→ **EXERCISE 1**
Present the rows from the one containing "Details zeigen (86, 830)" through the one containing "Welcome Day - Finden", both included, as a numbered list with blank lines omitted.

Splitting Huge MySQL dump for easy restore

The open source RDBMS MySQL provides a great tool mysqdump to dump database.  Its the official sql dump utitlity for MySQL database. It makes the life of dba so easy that he can backup and restore the database within just two commands.  But sometimes due to the lacking of the infrastructure you can not dump and restore that easily. Specially when you are dealing with huge amount of data. Our database grows over time. Few hundred GBs are quite common. But if you run a software for long it might get in to Tera byte range. The problem starts when size is this huge.

Backing up and restoring such huge database is not easy.  It takes a lot of time to both backup and restore. Not to mention, if something breaks up the operation the output will most time corrupted. For backup operation the output  is a dump file. This will be corrupted if backup is interrupted. Just think if it breaks at 99%. It feels like pulling your hair! Think if it was a restore operation. Your database will be corrupted. Usually we do restore on production server. If the restore fails, that’ll be a disaster.

To come round this, Its better to backup and restore part by part. This way your database will less likely be corrupted. Here is some ways to achieve this,

  1. Split the database by tables. When backing up, split the backup operation by tables.  Just do some balance on the table size and then backup on each table. For example, If you have 3 tables 10 GB each and 2 tables 30 GB each then you can backup tables in 3 groups.
    • Group 1. All the 3 tables 10 GBs each totaling 30 GB
      • mysqldump  database1 table1 table2 table3 > table1-3.sql
    • Group 2. One of the two 30 GB tables.
      • mysqldump  database1 table4 > table4.sql
    • Group 3. One of the two 30 GB tables.
      • mysqldump  database1 table5 > table5.sql
  2. Split the big tables by rows. Not all tables in the database are big. Rather we always have some tables which are big enough to cause headache for the DBA. Think about the tweeter. Assuming a simple database schema, we can say all tables cumulatively not bigger than the table that holds the tweets. In our previous example table4 and table5 is bigger.  For such big tables we can split the dump by rows. mysqldump provides a great option called “–where”. By using this option you can split your table on any condition which is supported by “where” sql clause. So the number of ways you can split the table is infinite. Here is some strategies,
    1. auto_increment. If your table has auto column  you can split by any number of chunks.  See the examples.

→ **TASK DATA**
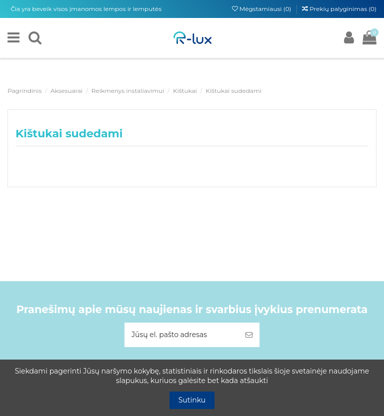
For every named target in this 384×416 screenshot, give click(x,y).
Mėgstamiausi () (262, 8)
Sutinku (192, 400)
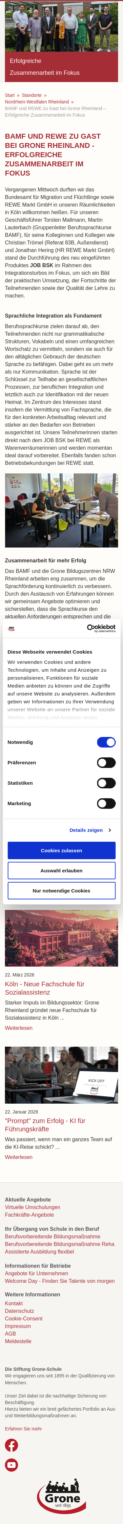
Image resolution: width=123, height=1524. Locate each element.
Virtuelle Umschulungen (32, 1207)
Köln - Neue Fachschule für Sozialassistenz (44, 988)
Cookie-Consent (24, 1318)
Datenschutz (19, 1311)
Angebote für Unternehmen (36, 1273)
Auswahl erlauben (61, 870)
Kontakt (14, 1303)
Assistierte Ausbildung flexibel (39, 1252)
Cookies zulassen (61, 850)
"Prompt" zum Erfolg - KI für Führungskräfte (45, 1125)
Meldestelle (18, 1341)
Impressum (18, 1326)
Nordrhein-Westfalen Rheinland (37, 101)
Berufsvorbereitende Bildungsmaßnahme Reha (59, 1244)
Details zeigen (86, 830)
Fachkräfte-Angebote (29, 1215)
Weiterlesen (18, 1028)
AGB (10, 1334)
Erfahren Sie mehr (23, 1428)
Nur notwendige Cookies (62, 890)
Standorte (32, 95)
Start (10, 95)
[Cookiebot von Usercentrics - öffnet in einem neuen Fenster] (87, 628)
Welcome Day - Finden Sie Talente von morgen (60, 1281)
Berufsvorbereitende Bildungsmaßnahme (52, 1236)
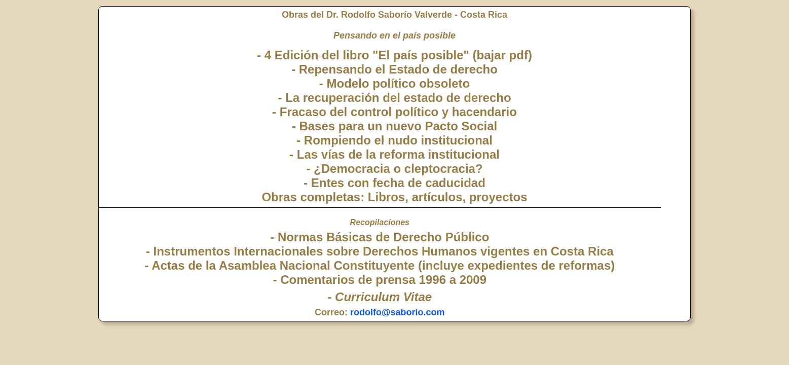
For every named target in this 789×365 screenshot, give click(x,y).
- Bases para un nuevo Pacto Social (394, 126)
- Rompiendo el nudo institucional (394, 140)
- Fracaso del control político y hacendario (394, 112)
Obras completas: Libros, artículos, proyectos (394, 197)
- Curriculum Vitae (379, 297)
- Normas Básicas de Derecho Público (379, 237)
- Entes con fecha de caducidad (394, 183)
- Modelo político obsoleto (394, 83)
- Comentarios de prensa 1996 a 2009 (380, 279)
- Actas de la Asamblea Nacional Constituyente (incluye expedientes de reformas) (379, 265)
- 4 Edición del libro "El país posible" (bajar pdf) (394, 55)
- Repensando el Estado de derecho (394, 69)
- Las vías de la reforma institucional (394, 154)
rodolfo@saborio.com (397, 312)
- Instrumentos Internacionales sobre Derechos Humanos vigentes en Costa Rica (380, 251)
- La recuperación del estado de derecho (394, 97)
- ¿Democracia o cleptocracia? (394, 168)
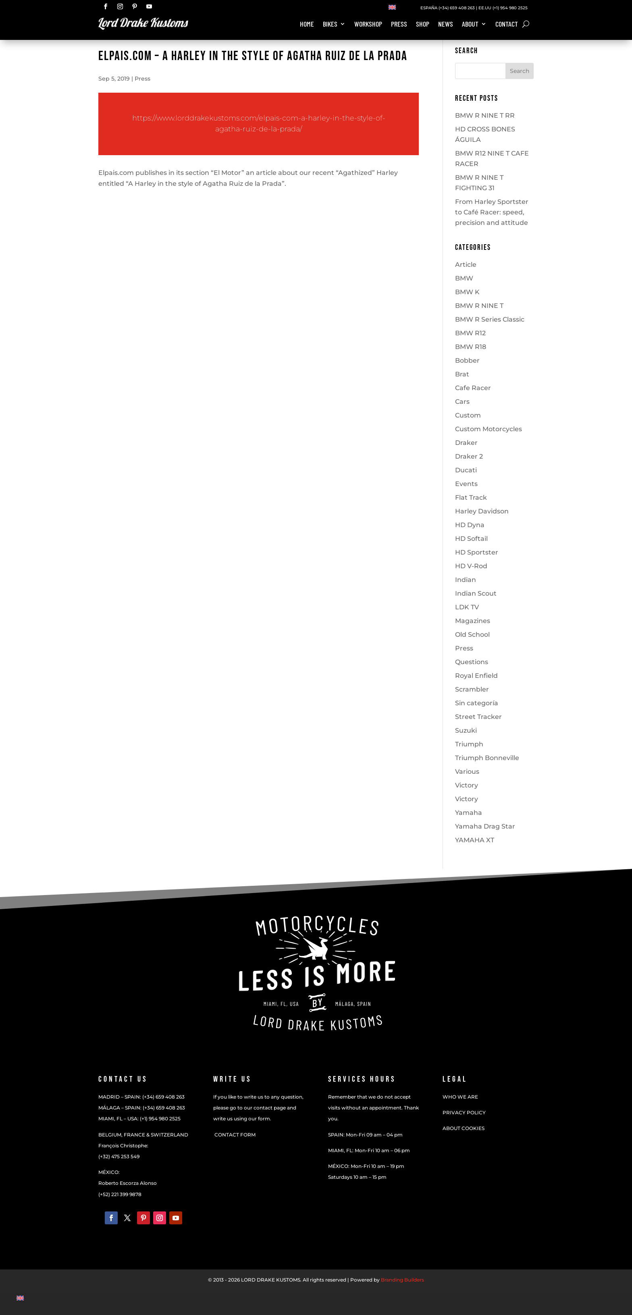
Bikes (330, 24)
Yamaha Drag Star (485, 826)
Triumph (469, 744)
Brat (462, 374)
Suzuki (466, 730)
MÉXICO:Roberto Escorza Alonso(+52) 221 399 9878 (127, 1183)
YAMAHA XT (474, 840)
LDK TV (467, 607)
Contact (506, 24)
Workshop (368, 24)
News (445, 24)
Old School (472, 634)
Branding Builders (402, 1280)
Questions (471, 662)
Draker (466, 443)
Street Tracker (478, 717)
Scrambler (472, 689)
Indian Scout (476, 593)
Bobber (467, 360)
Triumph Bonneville (487, 758)
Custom (468, 415)
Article (465, 264)
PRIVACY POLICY (464, 1112)
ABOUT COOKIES (463, 1128)
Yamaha (468, 812)
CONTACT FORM (234, 1135)
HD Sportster (476, 552)
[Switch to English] (392, 7)
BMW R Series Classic (489, 319)
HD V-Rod (471, 566)
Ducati (466, 470)
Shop (422, 24)
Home (307, 24)
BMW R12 (470, 333)
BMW (464, 278)
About (470, 24)
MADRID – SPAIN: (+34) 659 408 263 (141, 1097)
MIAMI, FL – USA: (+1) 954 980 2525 (139, 1119)
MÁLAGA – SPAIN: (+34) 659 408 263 (141, 1108)
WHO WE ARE (460, 1097)
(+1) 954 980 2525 (510, 7)
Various (467, 771)
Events (466, 484)
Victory (466, 785)
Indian (465, 580)
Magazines (472, 621)
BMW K (467, 292)
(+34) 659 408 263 (456, 7)
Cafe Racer (473, 388)
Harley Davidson (482, 511)
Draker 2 (469, 456)
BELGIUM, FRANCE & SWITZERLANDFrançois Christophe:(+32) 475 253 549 (143, 1145)
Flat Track (471, 497)
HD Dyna (469, 525)
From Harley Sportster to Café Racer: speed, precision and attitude (491, 212)
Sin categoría (476, 703)
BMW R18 (470, 347)
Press (399, 24)
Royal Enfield (476, 675)
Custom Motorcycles (488, 429)
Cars (462, 401)
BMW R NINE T (479, 306)
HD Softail (471, 538)
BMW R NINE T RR (485, 115)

→ **EXERCISE 2**
In the article on splitting MySQL dumps, which mysqldump option lets you split a big table by rows?

→ **COMPLETE ANSWER 1**
1. Details zeigen (86, 830)
2. Fachkräfte-Angebote (29, 1215)
3. Weiterlesen (18, 1028)
4. AGB (10, 1334)
5. Erfahren Sie mehr (23, 1428)
6. Nur notwendige Cookies (62, 890)
7. Standorte (32, 95)
8. Start (10, 95)
9. [Cookiebot von Usercentrics - öffnet in einem neuen Fenster] (87, 628)
10. Welcome Day - Finden Sie Talente von morgen (60, 1281)

→ **COMPLETE ANSWER 2**
The “–where” option.